* Material supplied *
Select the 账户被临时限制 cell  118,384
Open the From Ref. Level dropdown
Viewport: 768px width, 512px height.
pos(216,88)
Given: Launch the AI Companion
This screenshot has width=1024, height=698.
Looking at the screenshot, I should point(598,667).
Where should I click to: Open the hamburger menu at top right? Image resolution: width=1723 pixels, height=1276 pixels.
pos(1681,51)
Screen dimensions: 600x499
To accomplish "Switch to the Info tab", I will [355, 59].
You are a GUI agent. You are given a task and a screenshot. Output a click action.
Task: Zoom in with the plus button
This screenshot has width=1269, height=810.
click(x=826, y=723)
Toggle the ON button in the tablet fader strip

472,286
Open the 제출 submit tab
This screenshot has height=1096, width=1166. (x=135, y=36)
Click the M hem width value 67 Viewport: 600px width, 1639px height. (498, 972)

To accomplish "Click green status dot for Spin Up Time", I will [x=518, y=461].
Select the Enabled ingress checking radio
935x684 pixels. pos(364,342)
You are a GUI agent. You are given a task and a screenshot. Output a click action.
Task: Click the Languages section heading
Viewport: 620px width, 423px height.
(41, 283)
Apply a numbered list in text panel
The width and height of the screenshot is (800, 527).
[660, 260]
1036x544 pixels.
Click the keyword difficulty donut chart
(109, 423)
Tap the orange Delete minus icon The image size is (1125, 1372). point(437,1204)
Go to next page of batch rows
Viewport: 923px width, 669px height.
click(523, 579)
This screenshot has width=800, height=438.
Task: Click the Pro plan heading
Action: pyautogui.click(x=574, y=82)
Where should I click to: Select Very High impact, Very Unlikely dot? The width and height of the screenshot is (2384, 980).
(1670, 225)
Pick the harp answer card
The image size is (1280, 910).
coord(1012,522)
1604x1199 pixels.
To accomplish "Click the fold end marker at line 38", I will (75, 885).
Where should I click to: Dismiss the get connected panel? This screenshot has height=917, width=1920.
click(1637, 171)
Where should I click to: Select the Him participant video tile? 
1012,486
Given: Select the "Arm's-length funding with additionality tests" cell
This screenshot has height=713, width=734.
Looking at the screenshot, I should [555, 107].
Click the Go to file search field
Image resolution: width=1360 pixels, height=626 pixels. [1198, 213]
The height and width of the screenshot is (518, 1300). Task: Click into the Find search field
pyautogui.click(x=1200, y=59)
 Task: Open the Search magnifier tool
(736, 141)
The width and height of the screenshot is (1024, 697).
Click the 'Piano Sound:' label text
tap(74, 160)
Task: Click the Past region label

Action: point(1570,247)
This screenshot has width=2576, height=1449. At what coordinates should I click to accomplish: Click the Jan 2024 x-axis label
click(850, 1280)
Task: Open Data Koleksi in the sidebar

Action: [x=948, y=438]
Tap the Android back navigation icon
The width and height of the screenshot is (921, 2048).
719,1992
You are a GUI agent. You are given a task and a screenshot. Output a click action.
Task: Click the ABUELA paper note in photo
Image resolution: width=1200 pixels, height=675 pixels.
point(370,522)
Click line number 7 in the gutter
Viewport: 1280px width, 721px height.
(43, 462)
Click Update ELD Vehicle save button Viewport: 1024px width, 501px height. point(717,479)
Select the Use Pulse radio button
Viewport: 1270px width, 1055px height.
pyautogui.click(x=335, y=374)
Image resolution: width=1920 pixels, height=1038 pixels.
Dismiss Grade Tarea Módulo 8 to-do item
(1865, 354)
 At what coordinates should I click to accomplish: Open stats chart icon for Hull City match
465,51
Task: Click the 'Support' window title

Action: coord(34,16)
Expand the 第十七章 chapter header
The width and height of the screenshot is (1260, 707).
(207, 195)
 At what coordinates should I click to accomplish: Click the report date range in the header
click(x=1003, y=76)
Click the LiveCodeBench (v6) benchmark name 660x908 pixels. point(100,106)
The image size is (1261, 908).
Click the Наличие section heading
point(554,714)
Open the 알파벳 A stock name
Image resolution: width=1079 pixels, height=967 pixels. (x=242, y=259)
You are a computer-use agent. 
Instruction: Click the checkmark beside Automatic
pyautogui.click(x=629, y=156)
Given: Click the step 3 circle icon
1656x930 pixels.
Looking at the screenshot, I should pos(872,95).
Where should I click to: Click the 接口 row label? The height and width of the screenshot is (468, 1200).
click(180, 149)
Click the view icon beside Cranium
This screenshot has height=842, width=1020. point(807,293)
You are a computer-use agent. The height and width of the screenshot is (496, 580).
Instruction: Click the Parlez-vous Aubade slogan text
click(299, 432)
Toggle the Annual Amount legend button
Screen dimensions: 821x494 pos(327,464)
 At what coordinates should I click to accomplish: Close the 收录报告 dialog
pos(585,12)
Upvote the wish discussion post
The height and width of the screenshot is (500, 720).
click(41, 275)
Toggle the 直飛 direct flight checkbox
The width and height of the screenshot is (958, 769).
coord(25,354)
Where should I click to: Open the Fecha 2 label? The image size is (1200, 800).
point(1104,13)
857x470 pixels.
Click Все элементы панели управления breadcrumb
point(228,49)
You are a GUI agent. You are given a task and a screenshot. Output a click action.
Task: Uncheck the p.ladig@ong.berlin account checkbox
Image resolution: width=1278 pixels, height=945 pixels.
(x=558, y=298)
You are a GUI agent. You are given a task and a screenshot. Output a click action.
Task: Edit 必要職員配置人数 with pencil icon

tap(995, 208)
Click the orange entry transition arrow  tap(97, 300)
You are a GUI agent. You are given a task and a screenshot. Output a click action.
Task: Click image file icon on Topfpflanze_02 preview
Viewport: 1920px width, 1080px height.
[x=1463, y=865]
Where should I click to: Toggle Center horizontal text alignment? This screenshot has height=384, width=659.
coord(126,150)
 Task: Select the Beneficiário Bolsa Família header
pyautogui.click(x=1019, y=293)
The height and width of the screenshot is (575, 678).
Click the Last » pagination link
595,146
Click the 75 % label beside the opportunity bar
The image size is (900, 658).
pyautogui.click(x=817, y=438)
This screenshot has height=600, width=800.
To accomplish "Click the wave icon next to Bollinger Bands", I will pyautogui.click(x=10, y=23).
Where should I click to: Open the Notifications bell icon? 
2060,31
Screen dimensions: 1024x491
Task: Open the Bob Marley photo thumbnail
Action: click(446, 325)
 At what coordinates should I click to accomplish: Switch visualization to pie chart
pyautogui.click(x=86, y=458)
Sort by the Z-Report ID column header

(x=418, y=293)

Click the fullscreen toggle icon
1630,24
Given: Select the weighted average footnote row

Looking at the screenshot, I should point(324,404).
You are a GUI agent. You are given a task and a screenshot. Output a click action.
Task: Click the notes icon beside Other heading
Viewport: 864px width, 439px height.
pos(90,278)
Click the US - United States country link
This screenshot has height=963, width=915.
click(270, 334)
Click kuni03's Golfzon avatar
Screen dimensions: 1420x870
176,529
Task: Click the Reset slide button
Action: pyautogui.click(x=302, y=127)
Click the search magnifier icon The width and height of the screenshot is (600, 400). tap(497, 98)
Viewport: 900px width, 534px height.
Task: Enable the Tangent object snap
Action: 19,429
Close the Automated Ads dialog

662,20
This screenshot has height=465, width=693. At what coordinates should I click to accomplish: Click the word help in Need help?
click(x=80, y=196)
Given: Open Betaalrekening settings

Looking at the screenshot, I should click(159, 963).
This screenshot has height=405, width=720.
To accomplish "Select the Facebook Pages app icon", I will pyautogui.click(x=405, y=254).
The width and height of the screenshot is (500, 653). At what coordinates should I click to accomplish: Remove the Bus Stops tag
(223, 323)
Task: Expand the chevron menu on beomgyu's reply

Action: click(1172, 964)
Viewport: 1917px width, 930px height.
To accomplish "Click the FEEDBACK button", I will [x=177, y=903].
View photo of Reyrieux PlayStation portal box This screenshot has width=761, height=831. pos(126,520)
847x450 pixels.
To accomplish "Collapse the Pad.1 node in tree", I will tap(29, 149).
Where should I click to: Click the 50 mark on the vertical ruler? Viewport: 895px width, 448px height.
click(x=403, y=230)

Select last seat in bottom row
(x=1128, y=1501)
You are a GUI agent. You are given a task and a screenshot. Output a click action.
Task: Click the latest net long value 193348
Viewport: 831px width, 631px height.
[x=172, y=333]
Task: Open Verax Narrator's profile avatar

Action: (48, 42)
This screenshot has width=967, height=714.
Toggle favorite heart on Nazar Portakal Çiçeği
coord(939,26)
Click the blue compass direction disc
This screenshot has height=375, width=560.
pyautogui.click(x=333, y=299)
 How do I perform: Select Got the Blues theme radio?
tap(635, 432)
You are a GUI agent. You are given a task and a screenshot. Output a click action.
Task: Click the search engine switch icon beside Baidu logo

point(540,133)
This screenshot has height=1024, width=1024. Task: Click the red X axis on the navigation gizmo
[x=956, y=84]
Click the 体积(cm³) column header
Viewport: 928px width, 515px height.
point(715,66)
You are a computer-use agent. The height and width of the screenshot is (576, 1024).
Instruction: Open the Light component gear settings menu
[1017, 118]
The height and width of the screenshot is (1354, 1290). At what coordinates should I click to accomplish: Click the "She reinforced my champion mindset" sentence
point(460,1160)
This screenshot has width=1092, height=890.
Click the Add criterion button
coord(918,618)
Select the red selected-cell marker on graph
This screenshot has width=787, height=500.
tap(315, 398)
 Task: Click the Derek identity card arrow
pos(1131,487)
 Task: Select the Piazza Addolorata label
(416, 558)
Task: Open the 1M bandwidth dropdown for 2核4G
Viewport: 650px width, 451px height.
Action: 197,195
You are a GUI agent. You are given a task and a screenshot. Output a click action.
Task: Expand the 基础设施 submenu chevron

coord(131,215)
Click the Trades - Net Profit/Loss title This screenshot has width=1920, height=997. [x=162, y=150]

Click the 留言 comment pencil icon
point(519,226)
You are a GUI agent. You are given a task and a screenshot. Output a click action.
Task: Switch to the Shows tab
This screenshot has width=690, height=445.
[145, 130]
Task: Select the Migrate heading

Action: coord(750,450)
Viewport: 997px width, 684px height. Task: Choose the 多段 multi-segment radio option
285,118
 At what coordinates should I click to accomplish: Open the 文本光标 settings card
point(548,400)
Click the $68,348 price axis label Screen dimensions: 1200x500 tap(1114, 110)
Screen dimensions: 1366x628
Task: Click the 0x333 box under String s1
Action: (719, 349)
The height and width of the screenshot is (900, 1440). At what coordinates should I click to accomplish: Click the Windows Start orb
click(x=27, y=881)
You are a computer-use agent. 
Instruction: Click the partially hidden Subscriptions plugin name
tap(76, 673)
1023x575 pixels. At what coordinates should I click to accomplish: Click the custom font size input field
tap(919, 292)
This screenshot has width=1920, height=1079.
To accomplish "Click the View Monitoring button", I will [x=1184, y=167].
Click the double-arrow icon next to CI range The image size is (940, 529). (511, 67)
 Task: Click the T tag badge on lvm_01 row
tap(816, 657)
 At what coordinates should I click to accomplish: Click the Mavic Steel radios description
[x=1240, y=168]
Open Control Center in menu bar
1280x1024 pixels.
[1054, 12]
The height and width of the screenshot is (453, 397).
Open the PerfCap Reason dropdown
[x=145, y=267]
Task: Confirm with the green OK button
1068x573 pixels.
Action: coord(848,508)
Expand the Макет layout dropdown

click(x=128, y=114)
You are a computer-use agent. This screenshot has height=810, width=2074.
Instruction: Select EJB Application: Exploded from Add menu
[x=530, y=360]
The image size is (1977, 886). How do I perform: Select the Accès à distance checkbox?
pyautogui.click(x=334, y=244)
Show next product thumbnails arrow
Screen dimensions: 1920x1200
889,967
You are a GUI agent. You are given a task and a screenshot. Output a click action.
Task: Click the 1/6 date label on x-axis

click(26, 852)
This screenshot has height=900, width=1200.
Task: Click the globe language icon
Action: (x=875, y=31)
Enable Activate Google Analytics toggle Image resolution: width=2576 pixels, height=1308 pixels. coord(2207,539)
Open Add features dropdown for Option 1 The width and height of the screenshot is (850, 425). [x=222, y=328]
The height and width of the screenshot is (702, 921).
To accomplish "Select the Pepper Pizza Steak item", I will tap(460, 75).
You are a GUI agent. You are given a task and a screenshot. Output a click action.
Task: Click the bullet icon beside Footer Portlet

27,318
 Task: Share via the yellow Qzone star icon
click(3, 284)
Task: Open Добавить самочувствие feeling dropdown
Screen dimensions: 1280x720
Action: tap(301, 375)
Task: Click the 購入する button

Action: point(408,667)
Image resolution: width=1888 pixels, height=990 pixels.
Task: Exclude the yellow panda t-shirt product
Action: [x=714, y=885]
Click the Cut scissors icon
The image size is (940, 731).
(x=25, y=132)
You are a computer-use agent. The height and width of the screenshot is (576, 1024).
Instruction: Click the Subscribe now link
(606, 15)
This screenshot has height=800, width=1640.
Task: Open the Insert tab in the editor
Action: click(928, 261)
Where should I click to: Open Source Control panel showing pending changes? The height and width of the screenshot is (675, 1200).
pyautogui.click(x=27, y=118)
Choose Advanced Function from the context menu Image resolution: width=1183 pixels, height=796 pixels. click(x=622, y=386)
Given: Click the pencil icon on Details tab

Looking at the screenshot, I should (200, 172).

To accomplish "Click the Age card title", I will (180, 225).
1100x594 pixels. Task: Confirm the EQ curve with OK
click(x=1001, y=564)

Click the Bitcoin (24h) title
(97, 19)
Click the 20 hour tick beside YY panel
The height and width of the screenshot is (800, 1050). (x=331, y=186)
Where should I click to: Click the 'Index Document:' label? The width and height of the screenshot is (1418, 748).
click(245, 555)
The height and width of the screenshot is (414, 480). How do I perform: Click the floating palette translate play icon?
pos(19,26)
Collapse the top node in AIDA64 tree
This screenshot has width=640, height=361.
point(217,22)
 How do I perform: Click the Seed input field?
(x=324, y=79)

* What to do *
Reproduce, word for word and in full, only the lines above that start at the line with "Task: Click the latest net long value 193348" and run through the line with "This screenshot has width=967, height=714.", both ends included.

* Result for this exercise *
Task: Click the latest net long value 193348
Viewport: 831px width, 631px height.
[x=172, y=333]
Task: Open Verax Narrator's profile avatar

Action: (48, 42)
This screenshot has width=967, height=714.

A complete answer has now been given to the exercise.